Benvenuti nel Nucleo d'Ascolto
Un punto di riferimento per i corpi militari e civili. Offriamo ascolto e supporto nei momenti di preoccupazione. Il nostro impegno è fornire uno spazio sicuro e accogliente dove poter condividere le proprie esperienze. Siamo qui per voi.
Il nostro Gruppo d’Ascolto Corpi Militari & Civili non è nato intorno a un tavolo tecnico, ma davanti a una tragedia che nessuno di noi potrà mai dimenticare. Tutto è cominciato con il dolore per la perdita di una collega, una donna in divisa che portava in grembo una vita all'ottavo mese di gravidanza.
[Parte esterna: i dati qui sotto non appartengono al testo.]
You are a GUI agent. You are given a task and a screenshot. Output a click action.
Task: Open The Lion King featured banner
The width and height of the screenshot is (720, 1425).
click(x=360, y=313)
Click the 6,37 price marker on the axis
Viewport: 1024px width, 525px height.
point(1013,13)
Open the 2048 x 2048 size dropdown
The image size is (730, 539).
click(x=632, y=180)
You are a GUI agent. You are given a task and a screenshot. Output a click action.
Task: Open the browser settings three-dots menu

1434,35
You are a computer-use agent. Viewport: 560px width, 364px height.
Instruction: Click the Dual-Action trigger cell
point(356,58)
Il suo suicidio è stato il grido disperato che ha rotto il silenzio su una realtà troppo a lungo ignorata.
Un’emergenza che non può più essere taciuta
Dietro l'immagine di forza e sicurezza che offriamo ogni giorno ai cittadini, si nasconde una fragilità profonda. I numeri parlano chiaro e fanno male: oggi piangiamo la perdita di un collega ogni sei giorni. Non sono solo statistiche, sono padri, madri, figli e amici che non hanno trovato una mano tesa nel momento del buio più fitto.
Sappiamo bene cosa significa stare "in prima linea". Le nostre condizioni di lavoro non sono come le altre e, a volte, ci si sente soli proprio quando si è circondati da colleghi, per paura che mostrare un momento di cedimento possa essere interpretato come debolezza e compromettere la carriera o persino il lavoro.
Esiste un muro invisibile che impedisce di dire "non ce la faccio più". Si ha paura del giudizio dei superiori, dei colleghi e persino del proprio.
Perché fidarsi di noi?
Il Gruppo d’Ascolto Corpi Militari & Civili nasce da chi, come te, vive o ha vissuto queste dinamiche. Non siamo qui per giudicare, ma per ascoltare e proteggere chi protegge.
Vogliamo che la caserma, l'ufficio o il distaccamento smettano di essere luoghi dove nascondere le proprie ferite. Siamo qui per trasformare quella solitudine in una rete di supporto reale, dove la fragilità non è una colpa, ma un segnale che è ora di fermarsi e chiedere aiuto.